Buscar qualidade de vida é a luta diária de quem vive com HIV/Aids. Sem ela, as doenças oportunistas destroem o equilíbrio vital dos pacientes e os condenam ao sofrimento. Maria já teve viroses, infecção intestinal, em quase todas parou no hospital. “Uma hora você está bem, outra não. Pra um soropositivo uma gripe é um fiasco, uma tosse é um fiasco. A medicação pra Aids é gratuita, a das doenças oportunistas você precisa comprar, e nem sempre esses remédios existem na farmácia popular. Tenho uma medicação que custa 180 reais, pra alguém com um salário mínimo, que vive de artesanato e tem dois filhos pra criar, esse dinheiro faz muita falta”, desabafa.
As drogas diárias de Maria Elias
Quando a família do marido soube da doença, foi aquela preocupação. May, de cabeça erguida, pediu para Flávio fazer o teste de HIV. Como esperado, deu negativo e Maria Elias fez questão de mostrar o resultado para a família inteira.
“Eu sempre dizia que tinha Aids e muitos [parceiros, namorados] iam embora, sumiam, desapareciam”, Maria Elias.
São as várias facetas do preconceito, demonstradas não em frases declaradas, mas em atitudes camufladas. Discriminar, xingar, evitar, calar. Cada ser humano tem uma forma de revelar sua própria ignorância. “É uma faca de dois gumes. De certa forma eu levo uma vida normal. Quando toda minha família sabe e não me discrimina. Não é normal quando você se depara com pessoas que por falta de conhecimento ou sei lá o quê, numa briga, ou em outro momento, solta algo que você não quer ouvir, mexendo na ferida”.

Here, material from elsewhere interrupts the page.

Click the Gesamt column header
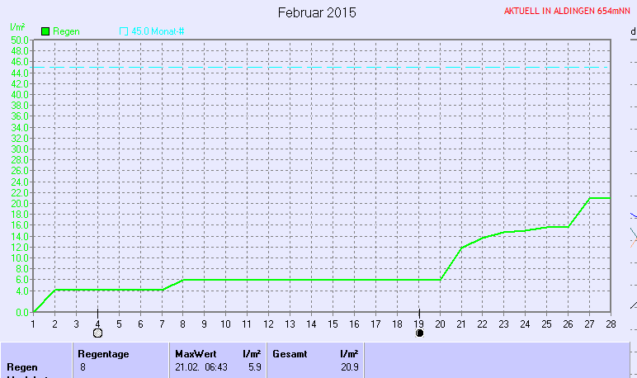This screenshot has width=637, height=378. point(290,353)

Maria Elias já perdeu a conta dos relacionamentos interrompidos ou nem sequer iniciados. “Eu sempre dizia que tinha Aids e muitos iam embora, sumiam, desapareciam”.

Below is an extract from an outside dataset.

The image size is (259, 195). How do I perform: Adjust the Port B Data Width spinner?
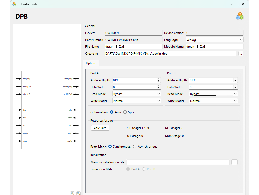pyautogui.click(x=235, y=87)
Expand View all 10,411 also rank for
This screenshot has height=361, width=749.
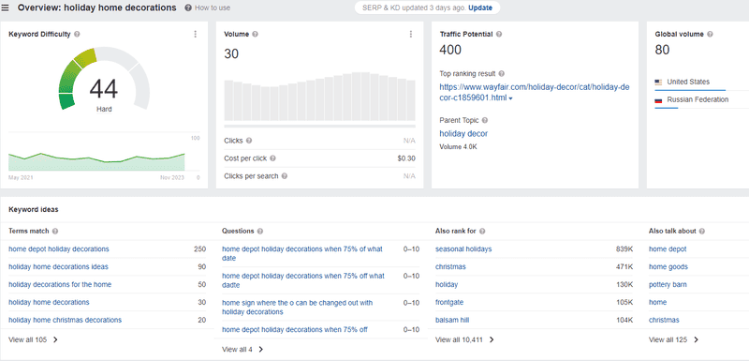[x=464, y=339]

Elias não ecoa para Deus e o mundo o fato de ser portadora de HIV. Não interessa aos outros, somente à família e aos amigos. Contudo, a cautela tem um sentido mais profundo. “Eu vivo de artesanato, de fazer unha decorada. Quem vai comprar um objeto feito por mim? A pessoa vai logo pensar que eu posso ter me ferido e caiu sangue ali. Fazer a unha, então!”.
Sonhos
A mãe, mulher, militante planeja o futuro. Almeja conquistas, deseja realizações. Fazer faculdade de Serviço Social é um desses desejos. “Quando a gente vive na soropositividade, a gente sabe perfeitamente como tudo funciona. Quero trabalhar com os companheiros soropositivos. Percebo que a maioria dos assistentes sociais atrapalha a vida da gente, quando deveriam ajudar. Não estão preparados para trabalhar com pessoas nessa condição”, critica.
Assim como Raíssa, ela acredita numa cura já encontrada, mas não divulgada. “Eu sei que já existe, mas ninguém vai dar uma cura, quando se pode lucrar tanto com a venda de remédios. É o capitalismo. É preciso aparecer uma doença pior do que a Aids pra cura surgir”, opina.
Maria Elias sonha com algo mais palpável. Podem lhe tirar tudo, menos os sonhos, porque, como diz Zuenir Ventura ‘só não podemos perder a capacidade de sonhar’. E ver os filhos crescerem é um deles. “Quero viver bastante para vê-los maiores”, diz.